Let $(v_n)_n$ be an orthonormal base of $\mathcal H$ Hilbert space, $(\sigma_n)_n \subset \mathbb R$ and $x,y \in \mathcal H$.
Is $\sum_{n=1}^{\infty} \langle x, v_n \rangle \sigma_n^2v_n = y$ if and only if $x = \sum_{n=1}^{\infty} \langle y, v_n \rangle \sigma_n^{-2}v_n$?

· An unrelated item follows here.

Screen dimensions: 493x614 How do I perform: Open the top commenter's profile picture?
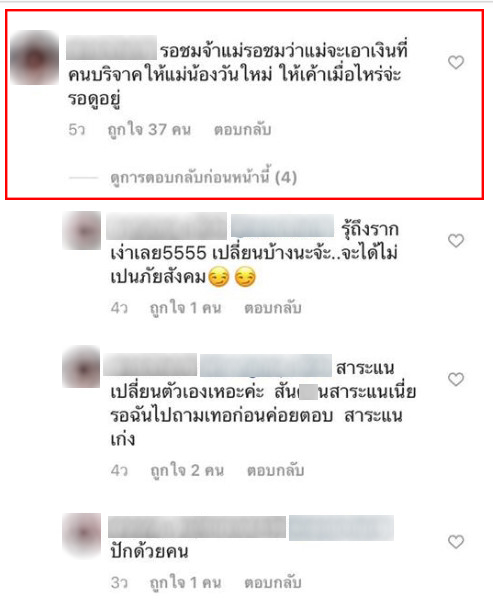point(34,58)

Since $(v_n)_n$ is an orthonormal basis one can write any $x,y\in \mathcal{H}$ as a Fourier sum $$x=\sum_{n=1}^{\infty}\langle x,v_n\rangle v_n\\y=\sum_{n=1}^{\infty}\langle y,v_n\rangle v_n$$ Suppose that $(\sigma_n)_n\subset \mathbb{R}$ is such that $$y=\sum_{n=1}^{\infty}\sigma^2_n\langle x,v_n\rangle v_n$$ then $$\langle y,v_k\rangle=\langle \sum_{n=1}^{\infty}\sigma^2_n\langle x,v_n\rangle v_n,v_k\rangle=\sigma_k^2\langle x, v_k\rangle$$ Hence $$\sigma^{-2}_k\langle y,v_k\rangle=\langle x, v_k\rangle\Rightarrow x=\sum_{k=1}^{\infty}\langle x,v_k\rangle v_k=\sum_{k=1}^{\infty}\sigma^{-2}_k\langle y,v_k\rangle v_k$$ Analogue for the other direction. They are therefore equivalent. Note that $\sigma_n\neq 0$ for all $n$ is needed.